練習目標
請從下方關於加拿大銀行客戶釣魚活動的文章中，將開頭含有“如你所見，釣魚電子郵件的附件是一個PDF文檔。”、結尾為“RBC Express憑證。”的段落一字不改地抄錄下來。

提供文本
最近，網絡安全公司Check Point捕獲了一波釣魚電子郵件，并以此揭開了一場已持續兩年之久、目標鎖定加拿大銀行客戶的網絡釣魚活動。

釣魚電子郵件分析

如你所見，釣魚電子郵件的附件是一個PDF文檔。

圖1.偽裝成來自加拿大皇家銀行的（RBC）的釣魚電子郵件

文檔使用了RBC的logo，要求收件人為RBC express在線銀行系統更新數字證書。

圖2.PDF附件

一旦收件人點擊了文檔中的鏈接，就會被重定向到一個釣魚頁面，并被提示輸入RBC Express憑證。

盡管釣魚頁面在外觀上和RBC的官網頁面完全一樣，但攻擊者似乎并沒有花費太多的時間在頁面克隆上。因為他們只是直接對RBC的官網頁面進行了截圖，然后在輸入框的頂部添加了一個隱藏的文本框。

圖3.網絡釣魚頁面

收件人在輸入憑證進行登錄后，將被重定向到注冊頁面，并被要求輸入通過釣魚電子郵件收到的授權碼：

圖4.要求收件人輸入授權碼

輸入之后，收件人就會看到一個正在處理的等待頁面。

(收集的資料條目)
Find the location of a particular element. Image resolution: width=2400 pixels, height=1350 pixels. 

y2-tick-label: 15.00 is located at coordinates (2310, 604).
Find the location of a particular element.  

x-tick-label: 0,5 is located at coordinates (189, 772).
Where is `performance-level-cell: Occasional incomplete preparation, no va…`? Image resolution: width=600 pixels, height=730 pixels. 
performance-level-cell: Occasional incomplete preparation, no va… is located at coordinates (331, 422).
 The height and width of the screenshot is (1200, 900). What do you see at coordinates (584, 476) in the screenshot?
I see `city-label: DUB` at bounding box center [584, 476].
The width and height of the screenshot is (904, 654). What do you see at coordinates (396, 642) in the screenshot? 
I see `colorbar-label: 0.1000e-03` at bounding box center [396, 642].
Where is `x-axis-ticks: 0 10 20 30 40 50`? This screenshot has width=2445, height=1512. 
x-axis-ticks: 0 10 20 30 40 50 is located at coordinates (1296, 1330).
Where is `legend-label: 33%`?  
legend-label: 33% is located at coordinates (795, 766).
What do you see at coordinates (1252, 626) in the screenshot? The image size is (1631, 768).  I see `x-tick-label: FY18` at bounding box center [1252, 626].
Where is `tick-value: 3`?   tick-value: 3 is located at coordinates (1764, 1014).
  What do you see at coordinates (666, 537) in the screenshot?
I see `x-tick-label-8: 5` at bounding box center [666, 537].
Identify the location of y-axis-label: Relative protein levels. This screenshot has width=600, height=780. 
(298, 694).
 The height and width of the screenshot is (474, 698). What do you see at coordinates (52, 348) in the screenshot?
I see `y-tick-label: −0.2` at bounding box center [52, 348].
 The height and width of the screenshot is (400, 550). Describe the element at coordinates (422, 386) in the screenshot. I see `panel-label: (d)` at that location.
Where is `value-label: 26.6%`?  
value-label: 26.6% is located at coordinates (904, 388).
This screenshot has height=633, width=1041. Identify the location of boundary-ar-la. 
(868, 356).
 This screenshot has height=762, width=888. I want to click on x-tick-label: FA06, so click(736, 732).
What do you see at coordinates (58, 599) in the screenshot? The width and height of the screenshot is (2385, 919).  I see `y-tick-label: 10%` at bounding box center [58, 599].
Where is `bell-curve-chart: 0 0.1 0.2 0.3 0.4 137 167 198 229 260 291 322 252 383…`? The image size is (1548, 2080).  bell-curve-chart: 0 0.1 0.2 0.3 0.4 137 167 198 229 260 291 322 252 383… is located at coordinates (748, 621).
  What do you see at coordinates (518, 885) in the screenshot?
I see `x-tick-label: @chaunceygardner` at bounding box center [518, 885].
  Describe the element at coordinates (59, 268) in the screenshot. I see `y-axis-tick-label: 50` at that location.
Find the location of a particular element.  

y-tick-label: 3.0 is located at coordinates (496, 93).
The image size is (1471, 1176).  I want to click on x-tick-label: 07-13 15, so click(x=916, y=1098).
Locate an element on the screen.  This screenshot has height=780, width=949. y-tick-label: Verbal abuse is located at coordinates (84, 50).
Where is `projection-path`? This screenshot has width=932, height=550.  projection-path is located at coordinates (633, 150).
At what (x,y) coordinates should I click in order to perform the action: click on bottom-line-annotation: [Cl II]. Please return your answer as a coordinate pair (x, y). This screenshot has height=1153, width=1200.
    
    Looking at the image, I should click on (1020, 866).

結果
如你所見，釣魚電子郵件的附件是一個PDF文檔。

圖1.偽裝成來自加拿大皇家銀行的（RBC）的釣魚電子郵件

文檔使用了RBC的logo，要求收件人為RBC express在線銀行系統更新數字證書。

圖2.PDF附件

一旦收件人點擊了文檔中的鏈接，就會被重定向到一個釣魚頁面，并被提示輸入RBC Express憑證。